In 1954, he fell in love and married a widow named, Josephine Yarnell, a woman locally known in Lake Wales, FL as a “Princess” in that she resided in a Florida Mediterranean-Style castle named for her “La Casa de Josefina”. She was a woman of high society and also someone who cared for the needy, sacrificing a lot to make sure that people who were impoverished may have a means to survive. The marriage to Clarence Tibado was one centered upon a shared love of the arts. Josephine and her late husband (Irwin A. Yarnell) had the mansion built in the 1920’s for Josephine by a Spanish yogi named Mr. DeSoto. The fireplace in the home was salvaged from a Spanish castle, it was furnished with European antique furniture, all of the doors opened to a breezeway in the courtyard with a fountain in the center, every known species of palm tree flourished and amidst that grew surrounding botanical gardens. My great uncle Clarence and Josephine transformed this beautiful majestic estate into an art museum.
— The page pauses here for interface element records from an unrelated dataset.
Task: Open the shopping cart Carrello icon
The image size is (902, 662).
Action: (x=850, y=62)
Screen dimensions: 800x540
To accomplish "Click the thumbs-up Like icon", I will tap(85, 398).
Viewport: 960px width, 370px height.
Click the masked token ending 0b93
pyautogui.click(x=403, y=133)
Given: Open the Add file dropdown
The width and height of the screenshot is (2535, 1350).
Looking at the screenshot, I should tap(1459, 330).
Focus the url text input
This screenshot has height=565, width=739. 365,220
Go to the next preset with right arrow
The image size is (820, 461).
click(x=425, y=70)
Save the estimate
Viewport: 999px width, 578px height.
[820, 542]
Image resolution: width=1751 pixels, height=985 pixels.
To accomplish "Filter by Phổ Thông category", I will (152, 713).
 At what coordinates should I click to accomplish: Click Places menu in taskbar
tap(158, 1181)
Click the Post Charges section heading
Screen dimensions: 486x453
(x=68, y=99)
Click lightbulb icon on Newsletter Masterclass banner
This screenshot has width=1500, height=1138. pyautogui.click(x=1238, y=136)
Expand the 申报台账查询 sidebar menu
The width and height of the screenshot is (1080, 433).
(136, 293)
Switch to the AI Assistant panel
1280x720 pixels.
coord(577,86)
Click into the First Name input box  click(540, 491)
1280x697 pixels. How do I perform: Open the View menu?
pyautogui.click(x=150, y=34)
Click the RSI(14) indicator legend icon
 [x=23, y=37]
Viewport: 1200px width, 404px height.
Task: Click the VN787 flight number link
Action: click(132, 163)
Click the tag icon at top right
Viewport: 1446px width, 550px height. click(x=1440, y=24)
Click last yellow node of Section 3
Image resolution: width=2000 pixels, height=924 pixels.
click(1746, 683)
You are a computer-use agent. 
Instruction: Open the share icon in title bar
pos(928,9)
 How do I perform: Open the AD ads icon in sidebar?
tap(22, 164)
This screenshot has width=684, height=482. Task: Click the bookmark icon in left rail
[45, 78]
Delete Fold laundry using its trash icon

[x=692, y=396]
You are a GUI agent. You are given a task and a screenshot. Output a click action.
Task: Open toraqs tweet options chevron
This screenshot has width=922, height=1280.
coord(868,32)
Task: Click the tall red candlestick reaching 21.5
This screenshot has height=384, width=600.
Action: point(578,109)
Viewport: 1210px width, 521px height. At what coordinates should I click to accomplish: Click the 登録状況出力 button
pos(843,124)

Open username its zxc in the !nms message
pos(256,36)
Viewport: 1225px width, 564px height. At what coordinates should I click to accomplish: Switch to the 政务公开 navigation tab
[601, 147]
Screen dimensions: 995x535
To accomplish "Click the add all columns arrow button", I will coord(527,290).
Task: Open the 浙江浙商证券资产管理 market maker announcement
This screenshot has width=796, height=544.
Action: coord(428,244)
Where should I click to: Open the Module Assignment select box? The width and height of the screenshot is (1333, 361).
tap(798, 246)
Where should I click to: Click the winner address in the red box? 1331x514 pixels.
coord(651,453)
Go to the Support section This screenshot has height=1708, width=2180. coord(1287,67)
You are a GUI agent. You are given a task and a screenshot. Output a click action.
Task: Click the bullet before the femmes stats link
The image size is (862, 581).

In 1957, Clarence Tibado donated many of his war time paintings to the Smithsonian Museum. He created those paintings while he was serving aboard the U.S.S. Pensacola.
In 1967, Josephine passed away from natural causes. “La Casa de Josephina” was placed on the U.S. National Register of Historic Places in 1975.
In the years after Josephine passed away, Clarence Tibado continued his fine arts painting and had many gallery receptions. He passed away on December 16, 2014, age 94 in Winter Haven, FL.
The photo above is a lithograph given to my mother by her uncle Clarence Tibado. It is titled “The Divine Command”. The detail incredible. The images and what they portray, mesmerizing.